C'est un texte à même de tester les limites du vaste rassemblement au sein de La République en marche (LREM). Le ministre de l'Intérieur Gérard Collomb présente le 21 février en Conseil des ministres le projet de loi Asile et immigration, avec comme délicate mission de contenter toutes les sensibilités politiques de la majorité, et notamment l'aile gauche de LREM.
Deux mesures phares visant à faciliter les expulsions ressortent du projet : le doublement de la durée maximale de rétention à 90 jours (voire 135 en cas d'obstruction) et la réduction d'un mois à 15 jours du temps maximal de recours devant la Cour nationale du droit d'asile.
Pour désamorcer les critiques sur la logique de fermeté du texte formulées par des députés LREM issus de la gauche du paysage politique, le ministre de l'Intérieur assure qu'il sera aussi question d'apporter «des protections aux plus vulnérables». C'est d'ailleurs cet aspect là que le ministère met désormais en avant dans sa réforme, insistant sur l'attribution de titres de séjour plus longs pour les apatrides ou encore une vigilance particulière sur les pratiques d'excision chez les réfugiées. Gérard Collomb précise d'ailleurs que le volet fermeté du texte répond au besoin de s'aligner sur le droit européen. «Le problème principal tient à notre législation, qui par rapport aux législations européennes, est beaucoup plus favorable», soutient-il dans les colonnes du Figaro.

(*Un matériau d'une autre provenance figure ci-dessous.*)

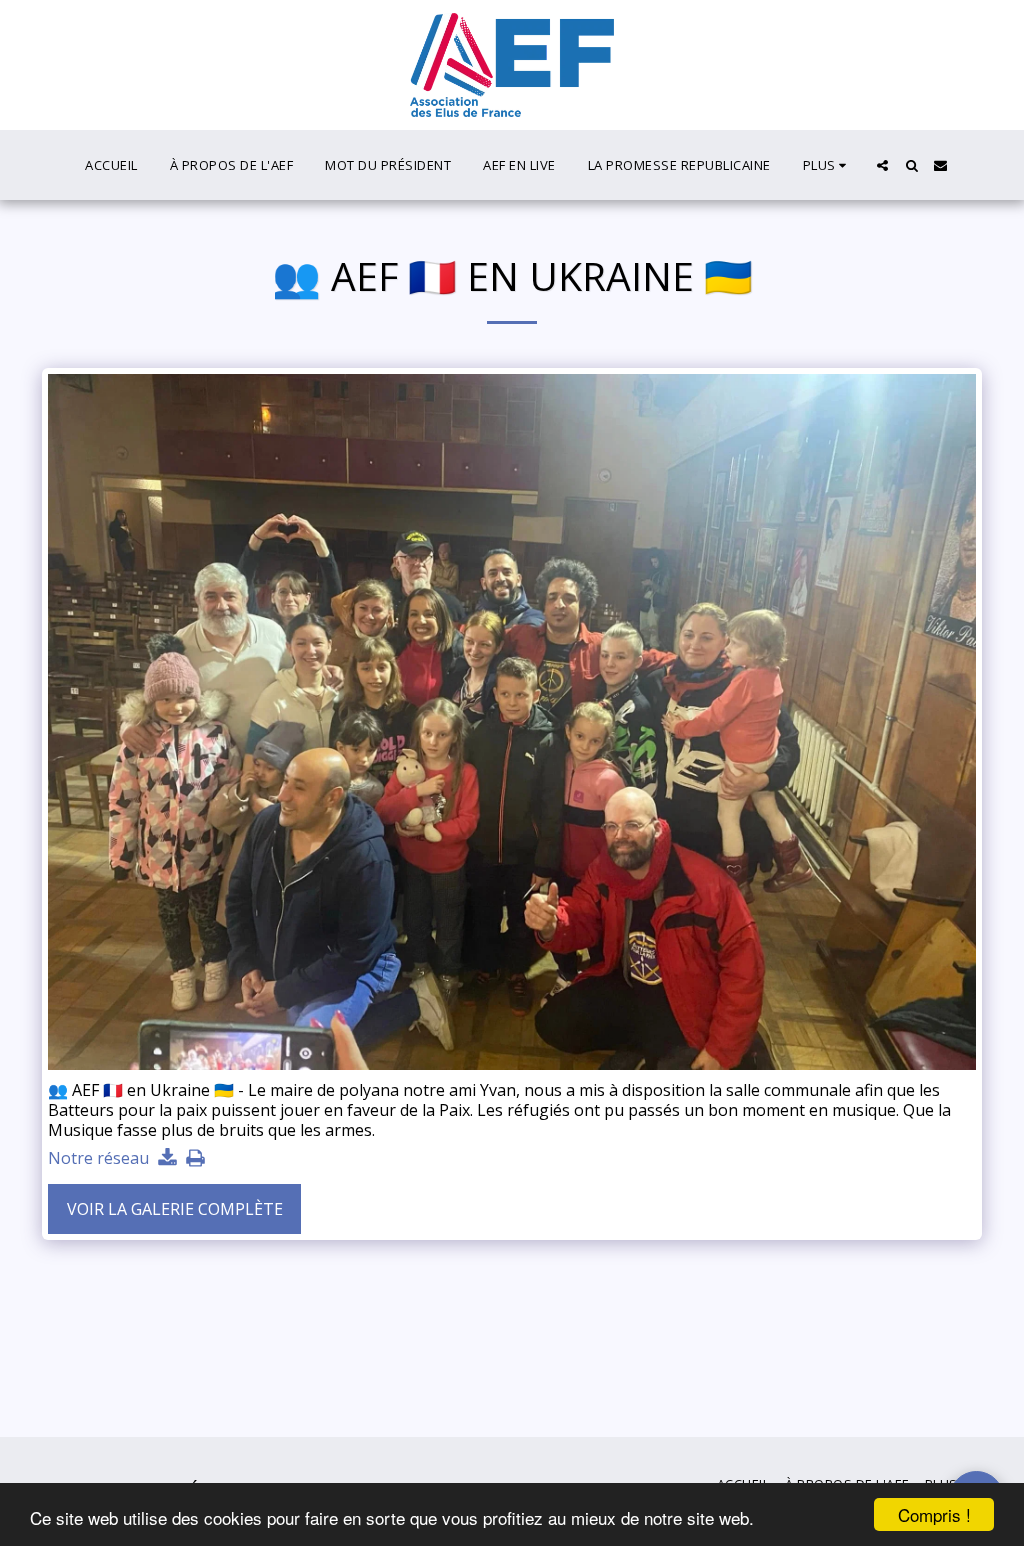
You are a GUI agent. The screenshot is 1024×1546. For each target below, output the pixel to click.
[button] (882, 165)
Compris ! (934, 1514)
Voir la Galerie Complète (175, 1209)
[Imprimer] (195, 1158)
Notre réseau (98, 1158)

Soucieux de donner des gages à son aile gauche, le gouvernement s'est en outre engagé par la voix d'Edouard Philippe à reprendre un certain nombre d'éléments du rapport sur l'intégration remis par le député LREM Aurélien Taché, selon Le Point. En premier lieu desquels le renforcement de l'apprentissage de la langue française mais aussi l'inscription à un parcours professionnel, l'accélération de l'accès à l'emploi, à la formation ainsi qu'au logement pour les demandeurs d'asile.
La logique répressive du texte critiquée
Autant d'engagements qui n'ont cependant pas convaincu une partie des députés de LREM qui s'interrogent toujours sur la logique répressive du texte. «Nous sommes un certain nombre à craindre des mesures trop restrictives pour les libertés individuelles», affirme ainsi une députée LREM citée par Le Figaro. Un sentiment auquel avait fait écho le député LREM Jean-Michel Clément dans l'hémicycle, à l'occasion de l'adoption de la proposition de loi sur la rétention des étrangers la semaine dernière : «Les plus fragilisés seront sanctionnés. Il n'est pas interdit de mettre un peu d'humanité dans un texte de loi.»
Plus consensuel, le député LREM Matthieu Orphelin, transfuge d'Europe Ecologie Les Verts, estime que «le travail parlementaire va permettre de continuer à rééquilibrer le texte». Mais les discussions s'annoncent serrées pour amender le projet, avant les débats parlementaires en mars-avril.